Book review: ‘Playing Smart: On Games, Intelligence and Artificial Intelligence’
Image credit: Dreamstime
Whether they’re competing with each other or with humans, the ability to negotiate the rules of games from chess to Fortnite is a good measure of machine intelligence.
These days, it’s not just adults and children who will be revisiting the heated debate about whether or not there’s any value to video games. In some households, it’s almost as likely to be a grown-up who responds to suggestions they might like to cut down their screen time by brandishing a virtual fistful of links to research showing the potential benefits to mental agility and hand-eye coordination.
As even the most superficial glance into the history of computer-based games reveals, there’s nothing new about this. Back in 1948, at the dawn of the information technology age, one of the first applications that Alan Turing devised for intelligent machines was the ability to play chess. In his case, he was racing ahead of what was practically possible, outlining conceptually how a device with the capability he believed was achievable would tackle the challenge.
For many years, chess was seen as one of the perfect tests of a machine’s ability to mimic human ‘intelligence’ – a combination of rapid calculation and spontaneous action rather than just grinding through a series of instructions based on a set of rules. Yet even before IBM’s Deep Blue had defeated world champion Garry Kasparov for the first time in February 1996, the artificial intelligence community was looking to games as the ideal format in which to develop and test its work.
‘Playing Smart: On Games, Intelligence and Artificial Intelligence’ by Julian Togelius (The MIT Press, £16.99, ISBN 978026239031) is the latest addition to MIT Press’s ‘Playful Thinking’ series; a series of small-format books designed to slip into a pocket or backpack that provide concise overviews of different aspects of the history and possible future of various aspects of games technology. Combining depth with readability they’re aimed at readers who “are interested in playing more thoughtfully and thinking more playfully”.

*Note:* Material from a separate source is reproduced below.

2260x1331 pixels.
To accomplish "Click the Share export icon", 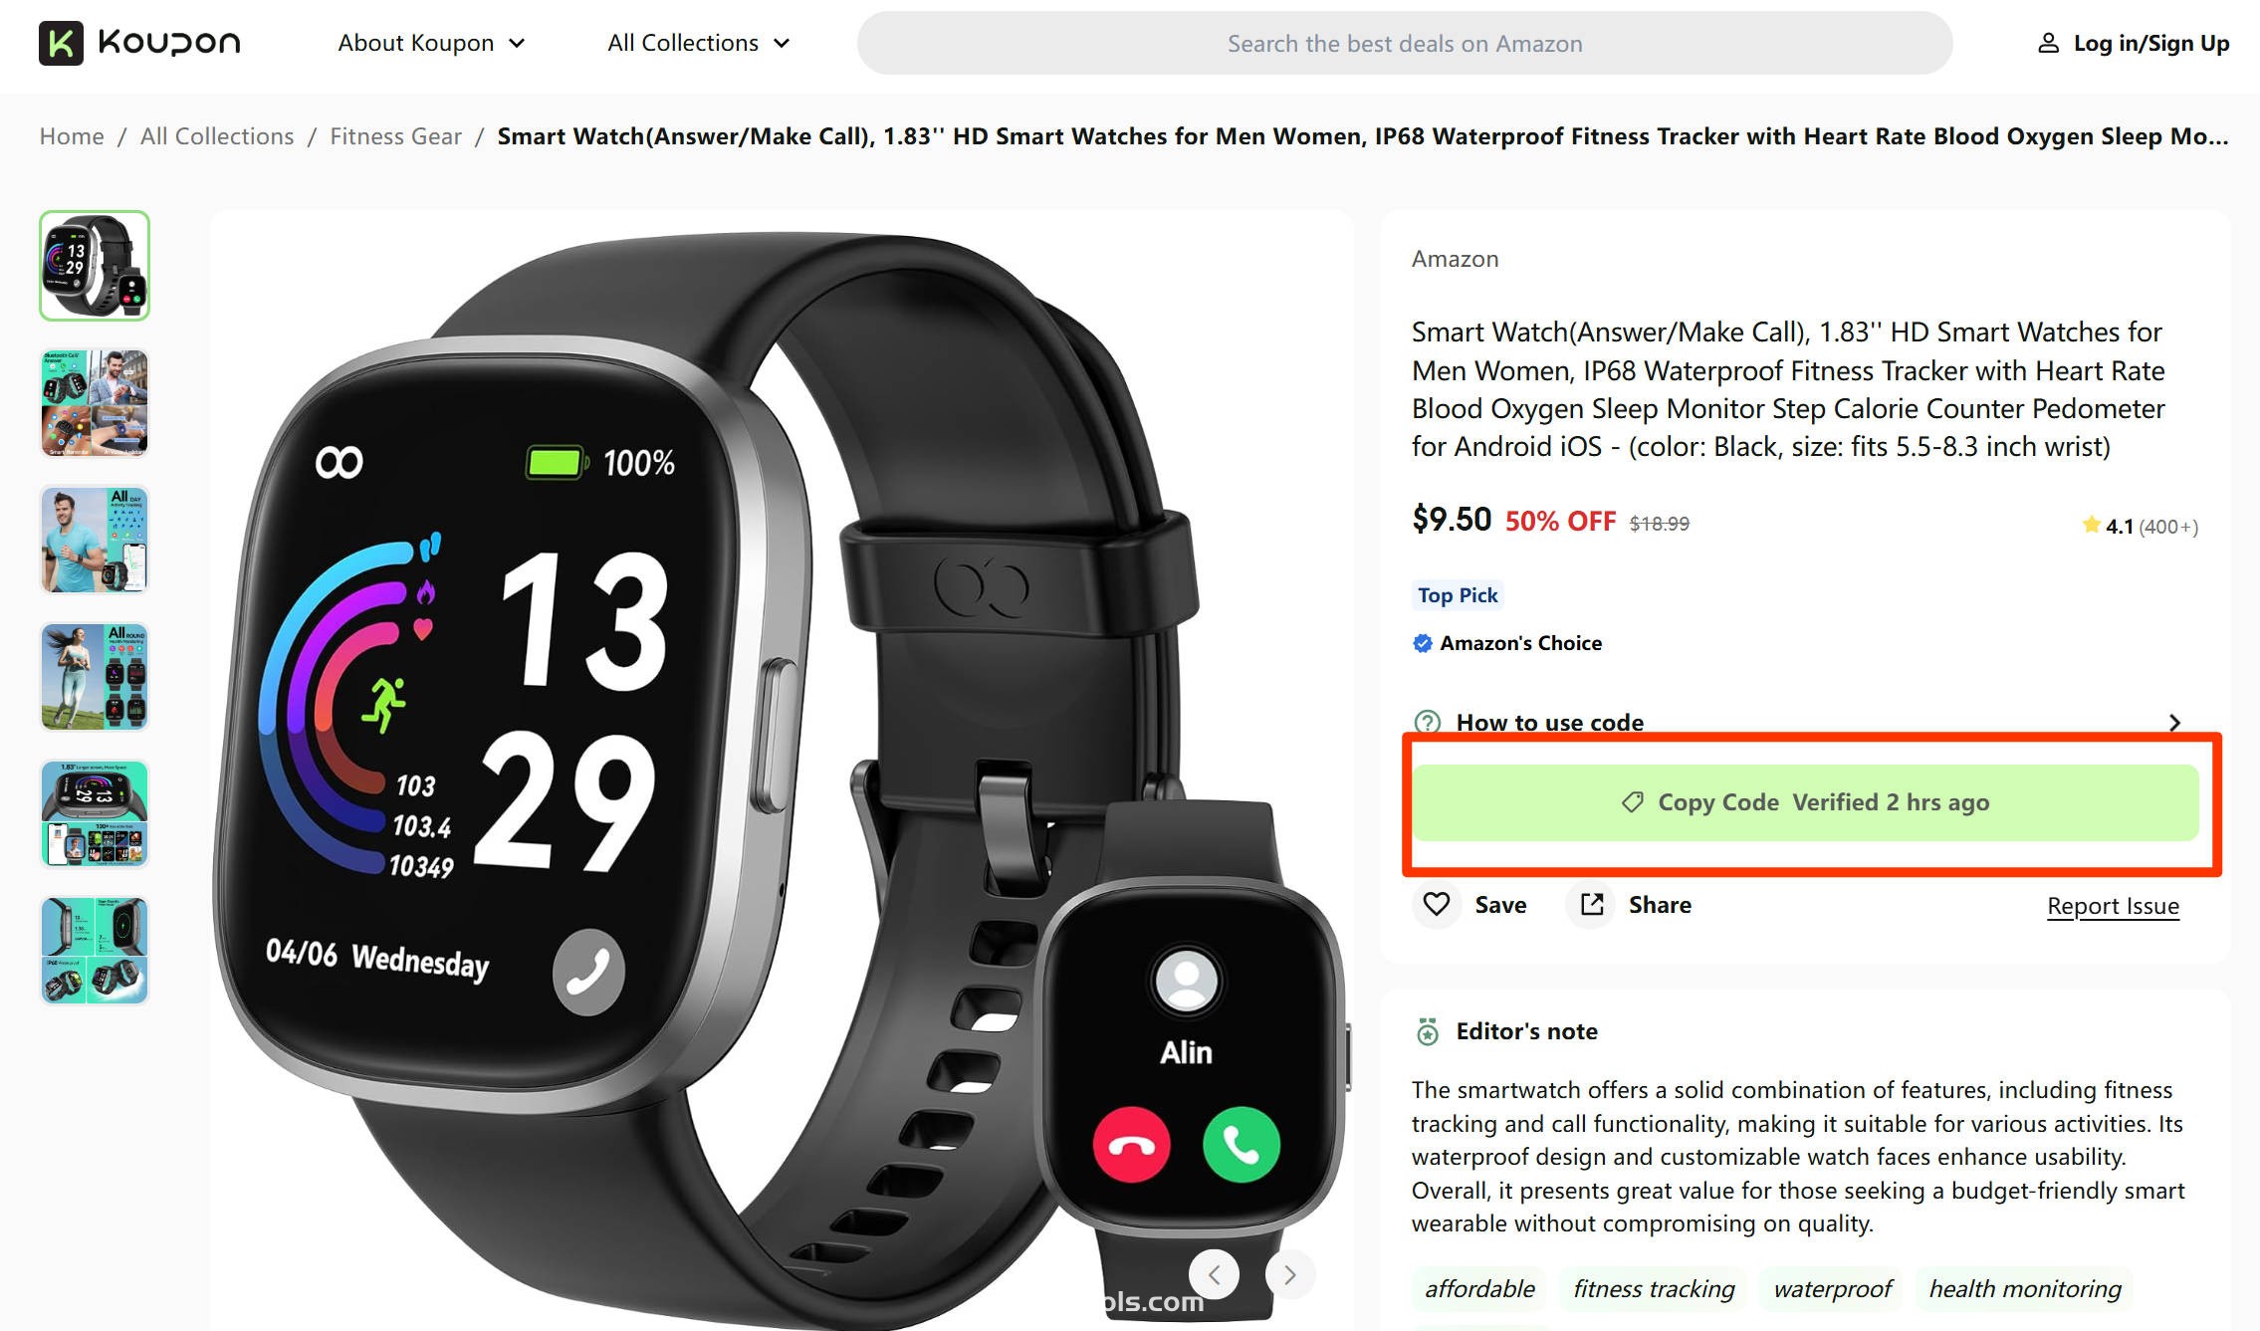I will (x=1591, y=904).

The emphasis here is very much on intelligence, with academic and games expert Julian Togelius exploring how activities we’d naturally think of as ‘games’ are used to test AI algorithms, challenge our thinking and better understand both natural and artificial intelligence. In the future, Togelius argues, game designers will be able to create smarter games that make us smarter in turn, applying advanced AI to help design games. AI can do more for game design than providing a skillful opponent, he claims. By studying how we play and design games, we can better understand how humans and machines think.
Even if you’re not a gamer, you might want to read up on the subject to prepare yourself for the next time a youngster justifies their Fortnite habit by quoting the ‘theory of proximal zones of development’. In short, developmental psychologists argue that children typically choose play activities that are beyond their existing capacities, because they’re the most rewarding. You don’t need to be familiar with the jargon of the games themselves to turn this into a useful conversation about the pros and cons of gaming. ‘Playing Smart’ is an excellent way to prepare yourself for that debate.